Accordingly, any person who administers any part of the moveable estate of a deceased person without first obtaining a grant, will be guilty of a criminal offence.  This applies to a bank which doesn’t freeze an account, an investment manager who continues to deal on the share account, the individuals and any parties who are tasked with administrating the will.    

Article 23 creates an offence which does not depend on mens rea or criminal intent. “Administers” is not defined in the statute but is clearly linked to the concept of the grant of letters of administration under the statute.  Therefore, a person who takes the place of an administrator of an estate who is granted letters of administration clearly commits the offence.  

Also of relevance is the offence of aiding and abetting. Article 1 of the Criminal Offences (Jersey) Law 2009 states,

(1)     A person who –

(a)     aids, abets, counsels or procures the commission of a statutory offence; or

(b)     conspires, attempts or incites another to commit a statutory offence,

is guilty of an offence and is liable to the same penalty as a person would be for the statutory offence.

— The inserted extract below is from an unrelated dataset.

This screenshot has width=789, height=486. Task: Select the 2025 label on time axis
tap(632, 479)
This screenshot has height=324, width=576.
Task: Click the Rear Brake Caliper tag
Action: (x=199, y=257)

Accordingly, a party who assists in the intermeddling is either liable as a principal depending on how broad the Court determines the interpretation of the word administers or liable for aiding and abetting in the principal breach.  In the recent AG v Abu Dhabi Commercial Bank Unreported (18 October 2018) (the “Abu Dhabi case”) where bank employees authorised the payment away of assets following a court order in Abu Dhabi the bank itself was considered to be a principal.  However, it is not necessary to consider the arguments either way at this stage.  Aiding and

Regulatory Breaches

There should be separate considerations regarding regulatory breaches if there is a breach of the Probate Law.  There is likely to also be a number of breaches of the Investment Business Code of Practice as well as breaches of the Financial Services (Jersey) Law 1998.  The failure to comply with the Jersey law regarding probate may demonstrate that there has been a failure of corporate governance and a breach of the ongoing fit and proper licensing test.  For example, Principle 3 states “A registered person must organise and control its affairs effectively for the proper performance of its business activities, and be able to demonstrate the existence of adequate risk management systems.”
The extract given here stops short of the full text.